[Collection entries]

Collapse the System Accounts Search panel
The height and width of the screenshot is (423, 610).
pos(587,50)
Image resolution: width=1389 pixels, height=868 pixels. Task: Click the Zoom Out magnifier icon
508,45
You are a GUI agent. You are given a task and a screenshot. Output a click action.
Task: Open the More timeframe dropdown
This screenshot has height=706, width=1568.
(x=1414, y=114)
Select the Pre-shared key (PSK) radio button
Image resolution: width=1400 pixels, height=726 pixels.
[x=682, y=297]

* * *

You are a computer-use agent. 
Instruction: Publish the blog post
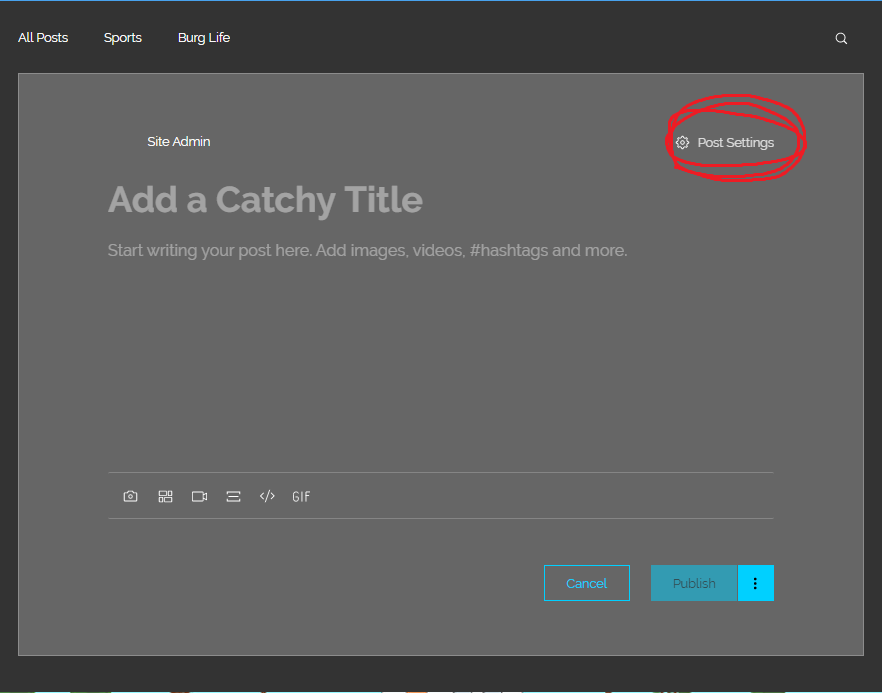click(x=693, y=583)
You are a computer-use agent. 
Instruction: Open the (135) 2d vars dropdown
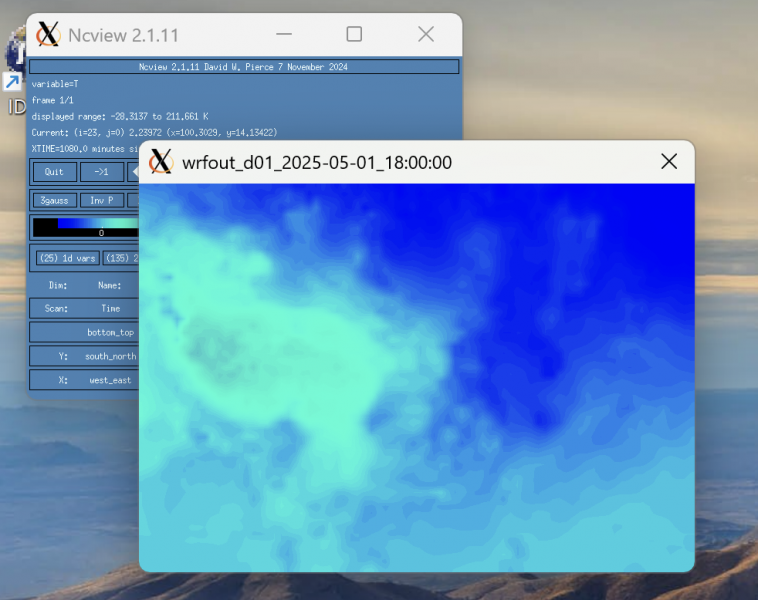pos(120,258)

● **Work required**: Only the lines above starting at the one containing "Collapse the System Accounts Search panel" and ending at the one containing "Task: Open the More timeframe dropdown", both included, are to be returned, exactly as they read.

● **Written answer**:
Collapse the System Accounts Search panel
The height and width of the screenshot is (423, 610).
pos(587,50)
Image resolution: width=1389 pixels, height=868 pixels. Task: Click the Zoom Out magnifier icon
508,45
You are a GUI agent. You are given a task and a screenshot. Output a click action.
Task: Open the More timeframe dropdown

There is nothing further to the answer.